Target Price: RM4.86 ↓
Period
4Q12/12M12
Actual vs. Expectations
The full year net profit (NP) of RM376.1 came in within estimates, making up 97.7% and 96.7% of the street’s estimate and our forecast of RM385m and RM389 respectively.
Dividends
No dividend was declared in the quarter.
Key Result Highlights
- YoY, FY12 revenue increased 17.9% on the back of new stores openings (13 in total for the year; 8 in China, 2 in Malaysia, 2 in Indonesia and 1 in Vietnam) and decent same-store sales growth ("SSSG") of 9% for Malaysia, 6% for China and 9% for Vietnam.
- Meanwhile, its property and investment holding segment registered a RM20.2m revenue compared to the previous negligible contribution in FY11. This was mainly due to its first local self-owned and managed retail mall, KL Festival City, which saw increasing occupancy rate and better operating efficiencies. As a result, the overall NP grew 7.9% YoY for FY12.

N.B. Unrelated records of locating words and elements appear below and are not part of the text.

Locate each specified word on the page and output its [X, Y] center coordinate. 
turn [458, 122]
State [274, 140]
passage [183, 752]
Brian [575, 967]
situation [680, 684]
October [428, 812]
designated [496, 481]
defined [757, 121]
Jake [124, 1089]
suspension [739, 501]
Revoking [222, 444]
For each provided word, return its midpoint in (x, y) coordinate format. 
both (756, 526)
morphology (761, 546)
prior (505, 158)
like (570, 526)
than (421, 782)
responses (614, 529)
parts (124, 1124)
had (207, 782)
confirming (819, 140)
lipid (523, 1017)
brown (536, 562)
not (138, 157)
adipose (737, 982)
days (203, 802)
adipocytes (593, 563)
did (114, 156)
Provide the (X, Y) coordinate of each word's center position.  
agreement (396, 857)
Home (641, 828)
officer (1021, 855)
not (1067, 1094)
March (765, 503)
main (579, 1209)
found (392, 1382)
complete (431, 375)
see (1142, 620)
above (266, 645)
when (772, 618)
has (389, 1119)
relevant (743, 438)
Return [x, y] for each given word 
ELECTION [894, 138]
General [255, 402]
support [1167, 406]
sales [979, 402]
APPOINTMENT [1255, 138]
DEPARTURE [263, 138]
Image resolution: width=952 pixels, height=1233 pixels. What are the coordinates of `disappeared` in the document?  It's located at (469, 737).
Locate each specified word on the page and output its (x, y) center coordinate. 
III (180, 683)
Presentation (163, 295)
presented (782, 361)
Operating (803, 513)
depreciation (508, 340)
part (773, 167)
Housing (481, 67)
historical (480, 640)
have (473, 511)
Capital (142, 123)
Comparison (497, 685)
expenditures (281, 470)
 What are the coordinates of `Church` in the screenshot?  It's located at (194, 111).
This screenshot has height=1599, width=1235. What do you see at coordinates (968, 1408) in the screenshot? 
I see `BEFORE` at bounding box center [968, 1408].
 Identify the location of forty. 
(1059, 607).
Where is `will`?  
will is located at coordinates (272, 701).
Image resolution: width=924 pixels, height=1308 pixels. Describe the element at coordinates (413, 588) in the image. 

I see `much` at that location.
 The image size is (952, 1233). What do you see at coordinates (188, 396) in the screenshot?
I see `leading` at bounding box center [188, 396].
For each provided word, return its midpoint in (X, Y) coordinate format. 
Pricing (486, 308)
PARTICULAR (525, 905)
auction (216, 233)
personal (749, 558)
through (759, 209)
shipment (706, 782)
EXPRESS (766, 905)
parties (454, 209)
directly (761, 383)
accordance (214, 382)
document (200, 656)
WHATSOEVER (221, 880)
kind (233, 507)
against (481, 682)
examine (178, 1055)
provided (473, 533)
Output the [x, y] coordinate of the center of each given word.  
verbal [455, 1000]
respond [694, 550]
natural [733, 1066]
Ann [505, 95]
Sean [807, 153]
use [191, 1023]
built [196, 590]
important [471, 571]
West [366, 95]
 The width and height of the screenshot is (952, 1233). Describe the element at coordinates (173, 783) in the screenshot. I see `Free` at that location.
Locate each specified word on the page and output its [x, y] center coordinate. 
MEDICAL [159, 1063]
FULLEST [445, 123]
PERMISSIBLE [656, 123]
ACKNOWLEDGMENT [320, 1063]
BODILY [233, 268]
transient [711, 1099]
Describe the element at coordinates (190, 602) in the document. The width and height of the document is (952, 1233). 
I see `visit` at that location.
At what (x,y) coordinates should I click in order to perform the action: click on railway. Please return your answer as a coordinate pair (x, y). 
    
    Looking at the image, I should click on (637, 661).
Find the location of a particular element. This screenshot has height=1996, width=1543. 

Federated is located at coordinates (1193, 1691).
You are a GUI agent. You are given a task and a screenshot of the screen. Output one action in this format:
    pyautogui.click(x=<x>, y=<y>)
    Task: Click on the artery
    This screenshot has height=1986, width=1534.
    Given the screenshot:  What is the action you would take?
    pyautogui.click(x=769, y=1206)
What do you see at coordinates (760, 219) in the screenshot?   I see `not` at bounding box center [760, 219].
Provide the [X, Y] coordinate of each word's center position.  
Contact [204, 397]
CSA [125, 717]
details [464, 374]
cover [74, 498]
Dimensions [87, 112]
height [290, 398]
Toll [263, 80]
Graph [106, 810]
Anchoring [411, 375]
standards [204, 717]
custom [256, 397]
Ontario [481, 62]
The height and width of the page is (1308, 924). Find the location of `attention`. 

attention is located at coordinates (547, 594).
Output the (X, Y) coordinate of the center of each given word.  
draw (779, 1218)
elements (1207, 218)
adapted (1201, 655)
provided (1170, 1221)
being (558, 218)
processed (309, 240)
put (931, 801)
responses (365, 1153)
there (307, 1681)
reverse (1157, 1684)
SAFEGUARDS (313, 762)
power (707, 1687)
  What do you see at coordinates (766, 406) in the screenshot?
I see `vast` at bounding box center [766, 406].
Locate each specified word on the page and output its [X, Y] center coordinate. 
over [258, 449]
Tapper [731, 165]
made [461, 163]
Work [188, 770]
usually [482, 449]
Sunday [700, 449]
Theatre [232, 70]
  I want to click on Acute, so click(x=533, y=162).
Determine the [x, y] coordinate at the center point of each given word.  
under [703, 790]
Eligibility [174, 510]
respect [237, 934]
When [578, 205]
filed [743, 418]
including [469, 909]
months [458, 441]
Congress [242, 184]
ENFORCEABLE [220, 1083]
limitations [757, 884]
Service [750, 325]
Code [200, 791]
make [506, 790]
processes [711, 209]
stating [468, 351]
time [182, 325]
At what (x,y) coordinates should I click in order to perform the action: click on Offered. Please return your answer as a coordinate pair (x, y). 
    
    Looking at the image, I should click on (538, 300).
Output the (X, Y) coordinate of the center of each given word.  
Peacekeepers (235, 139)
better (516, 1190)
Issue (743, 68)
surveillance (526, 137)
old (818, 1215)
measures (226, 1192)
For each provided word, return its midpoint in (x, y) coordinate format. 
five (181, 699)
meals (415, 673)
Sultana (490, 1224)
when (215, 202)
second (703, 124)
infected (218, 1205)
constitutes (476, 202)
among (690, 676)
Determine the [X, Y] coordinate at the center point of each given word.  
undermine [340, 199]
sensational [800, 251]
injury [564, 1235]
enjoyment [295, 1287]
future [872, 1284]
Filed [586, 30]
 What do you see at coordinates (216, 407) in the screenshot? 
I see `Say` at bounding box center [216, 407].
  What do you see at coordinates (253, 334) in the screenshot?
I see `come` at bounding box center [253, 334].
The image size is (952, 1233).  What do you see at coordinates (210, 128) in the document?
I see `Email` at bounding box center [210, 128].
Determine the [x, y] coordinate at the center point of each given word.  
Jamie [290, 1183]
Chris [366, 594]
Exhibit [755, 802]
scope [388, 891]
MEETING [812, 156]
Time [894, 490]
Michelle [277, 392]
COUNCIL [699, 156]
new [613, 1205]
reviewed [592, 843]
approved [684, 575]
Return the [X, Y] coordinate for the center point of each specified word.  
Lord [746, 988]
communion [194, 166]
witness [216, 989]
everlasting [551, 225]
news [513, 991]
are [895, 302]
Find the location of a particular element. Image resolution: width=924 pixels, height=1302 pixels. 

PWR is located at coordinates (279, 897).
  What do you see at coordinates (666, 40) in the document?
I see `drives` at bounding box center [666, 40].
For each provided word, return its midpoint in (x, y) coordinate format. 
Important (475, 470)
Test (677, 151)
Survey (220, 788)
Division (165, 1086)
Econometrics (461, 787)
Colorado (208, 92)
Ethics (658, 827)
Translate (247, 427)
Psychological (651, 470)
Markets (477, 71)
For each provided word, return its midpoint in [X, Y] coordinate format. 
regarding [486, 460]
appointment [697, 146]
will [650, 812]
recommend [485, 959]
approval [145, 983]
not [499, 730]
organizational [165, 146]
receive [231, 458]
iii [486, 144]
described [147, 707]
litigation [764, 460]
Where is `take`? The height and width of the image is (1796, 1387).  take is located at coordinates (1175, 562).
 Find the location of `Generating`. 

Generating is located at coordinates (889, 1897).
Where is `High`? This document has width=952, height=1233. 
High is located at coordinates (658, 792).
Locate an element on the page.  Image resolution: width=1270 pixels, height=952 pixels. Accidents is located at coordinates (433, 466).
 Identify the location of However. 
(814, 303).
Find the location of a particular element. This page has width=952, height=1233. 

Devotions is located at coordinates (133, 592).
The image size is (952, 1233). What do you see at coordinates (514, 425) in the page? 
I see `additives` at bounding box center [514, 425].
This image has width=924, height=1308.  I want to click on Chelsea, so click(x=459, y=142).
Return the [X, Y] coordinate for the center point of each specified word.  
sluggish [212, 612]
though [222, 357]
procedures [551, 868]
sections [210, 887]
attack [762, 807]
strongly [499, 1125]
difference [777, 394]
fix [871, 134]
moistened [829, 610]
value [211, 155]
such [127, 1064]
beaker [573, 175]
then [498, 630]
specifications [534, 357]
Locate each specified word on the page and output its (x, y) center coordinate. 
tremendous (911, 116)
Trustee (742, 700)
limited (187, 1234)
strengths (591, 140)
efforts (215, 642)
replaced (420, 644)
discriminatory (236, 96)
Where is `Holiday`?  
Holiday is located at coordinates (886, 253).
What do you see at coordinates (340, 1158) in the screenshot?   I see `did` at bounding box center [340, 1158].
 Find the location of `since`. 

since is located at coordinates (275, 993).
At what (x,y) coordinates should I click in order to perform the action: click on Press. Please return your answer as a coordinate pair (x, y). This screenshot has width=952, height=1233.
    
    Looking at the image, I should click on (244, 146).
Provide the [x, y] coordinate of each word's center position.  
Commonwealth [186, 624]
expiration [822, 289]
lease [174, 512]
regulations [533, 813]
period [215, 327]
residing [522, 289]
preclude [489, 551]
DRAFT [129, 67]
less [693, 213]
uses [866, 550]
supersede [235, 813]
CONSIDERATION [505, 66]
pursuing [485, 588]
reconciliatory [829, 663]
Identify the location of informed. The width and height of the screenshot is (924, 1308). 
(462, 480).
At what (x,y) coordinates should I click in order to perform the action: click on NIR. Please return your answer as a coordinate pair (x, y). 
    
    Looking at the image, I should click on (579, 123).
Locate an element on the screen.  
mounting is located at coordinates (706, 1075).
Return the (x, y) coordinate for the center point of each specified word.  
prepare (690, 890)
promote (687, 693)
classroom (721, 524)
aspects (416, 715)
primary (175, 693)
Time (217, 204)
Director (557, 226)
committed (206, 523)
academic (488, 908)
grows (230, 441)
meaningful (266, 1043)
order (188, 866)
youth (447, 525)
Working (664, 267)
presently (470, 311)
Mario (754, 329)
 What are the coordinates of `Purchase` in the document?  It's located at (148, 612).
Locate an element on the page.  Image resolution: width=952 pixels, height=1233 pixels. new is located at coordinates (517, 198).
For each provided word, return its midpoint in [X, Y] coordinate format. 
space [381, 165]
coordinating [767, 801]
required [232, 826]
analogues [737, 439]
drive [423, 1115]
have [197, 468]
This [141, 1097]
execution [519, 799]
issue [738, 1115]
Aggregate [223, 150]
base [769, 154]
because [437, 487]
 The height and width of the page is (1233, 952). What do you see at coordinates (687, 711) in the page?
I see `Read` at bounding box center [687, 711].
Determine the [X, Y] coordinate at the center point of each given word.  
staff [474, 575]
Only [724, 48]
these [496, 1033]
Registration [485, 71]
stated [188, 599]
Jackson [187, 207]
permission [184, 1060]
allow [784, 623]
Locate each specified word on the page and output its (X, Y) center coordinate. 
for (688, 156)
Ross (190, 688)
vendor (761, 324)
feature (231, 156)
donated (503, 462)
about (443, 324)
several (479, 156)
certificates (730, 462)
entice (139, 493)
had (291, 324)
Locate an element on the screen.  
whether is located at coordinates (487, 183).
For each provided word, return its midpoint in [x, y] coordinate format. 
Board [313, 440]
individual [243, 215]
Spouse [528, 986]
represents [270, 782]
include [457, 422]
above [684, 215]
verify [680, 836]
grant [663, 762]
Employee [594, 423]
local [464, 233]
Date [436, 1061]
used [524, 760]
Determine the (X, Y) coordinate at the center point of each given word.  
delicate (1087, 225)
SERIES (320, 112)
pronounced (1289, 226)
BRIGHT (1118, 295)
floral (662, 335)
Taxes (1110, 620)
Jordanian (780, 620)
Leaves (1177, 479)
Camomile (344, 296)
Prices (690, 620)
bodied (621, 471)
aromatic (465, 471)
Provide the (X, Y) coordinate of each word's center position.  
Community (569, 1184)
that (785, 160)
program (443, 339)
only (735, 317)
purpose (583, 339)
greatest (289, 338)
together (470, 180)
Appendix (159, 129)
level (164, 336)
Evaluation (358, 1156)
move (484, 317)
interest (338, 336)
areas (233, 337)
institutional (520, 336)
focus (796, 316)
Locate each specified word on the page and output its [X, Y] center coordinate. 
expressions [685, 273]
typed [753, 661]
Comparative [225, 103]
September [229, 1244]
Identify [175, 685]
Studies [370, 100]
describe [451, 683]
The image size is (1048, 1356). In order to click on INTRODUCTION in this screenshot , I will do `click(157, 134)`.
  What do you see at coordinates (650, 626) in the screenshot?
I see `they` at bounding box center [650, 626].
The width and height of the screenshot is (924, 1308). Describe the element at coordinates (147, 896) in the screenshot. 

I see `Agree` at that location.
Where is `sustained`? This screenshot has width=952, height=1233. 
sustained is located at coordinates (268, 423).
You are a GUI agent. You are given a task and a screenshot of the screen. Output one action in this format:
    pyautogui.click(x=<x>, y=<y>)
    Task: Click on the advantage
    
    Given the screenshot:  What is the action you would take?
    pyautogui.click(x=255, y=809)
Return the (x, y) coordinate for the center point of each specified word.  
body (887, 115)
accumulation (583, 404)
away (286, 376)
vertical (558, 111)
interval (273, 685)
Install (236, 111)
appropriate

- QoQ, the 4Q12 sales performance declined 10.0% due to the absence of festive season while the NP dropped further by 24.1% due to higher operating expenses, resulting in a lower net margin of 9.4% as opposed to 11.1% in 3Q12 despite a lower effective tax rate of 24.8% (25.2% in 3Q12).
Outlook
Earnings prospect remains positive on the back of its new store expansion plan with the management’s vision to maintain the SSSG (7-9% for China, 8-10% for Malaysia, 10% for Vietnam and 8-10% for Indonesia). However, we remain conservative and have assumed mainly mid-single digit SSSG for the company given the uncertain global economic condition, which could affect consumer spending.
Change to Forecasts
Maintaining our earnings estimates of RM422.9m and RM453.8m for FY13-14E.
Rating
Downgraded to MARKET PERFORM
Valuation
- Our rating downgrade is premised on lower valuation premium for its Hong Kong listed subsidiary, PRG, as we are concerned over potentially slower growth rates from its China and Hong Kong operations. Besides, the recent disposal of the holding company assets to its Singapore-listed subsidiary (see overleaf for details), PRA, should see a potential de-rating to its valuation multiple as well.
- We have downgraded our TP to RM4.86 (from RM5.44 previously) based on a SOP valuation. We have cut our PER multiples for PRG and PRA to their respective lowest traded PERs in the past 3 years, which are 17.9x and 16.0x respectively, from 20x and 18x previously. In addition, we have also applied a 25% discount to our full SOP valuation of RM6.48 to account for its ‘pure’ holding company status.
Risks
A slowdown in the global economic, especially China, which would cut the purchasing power of consumers.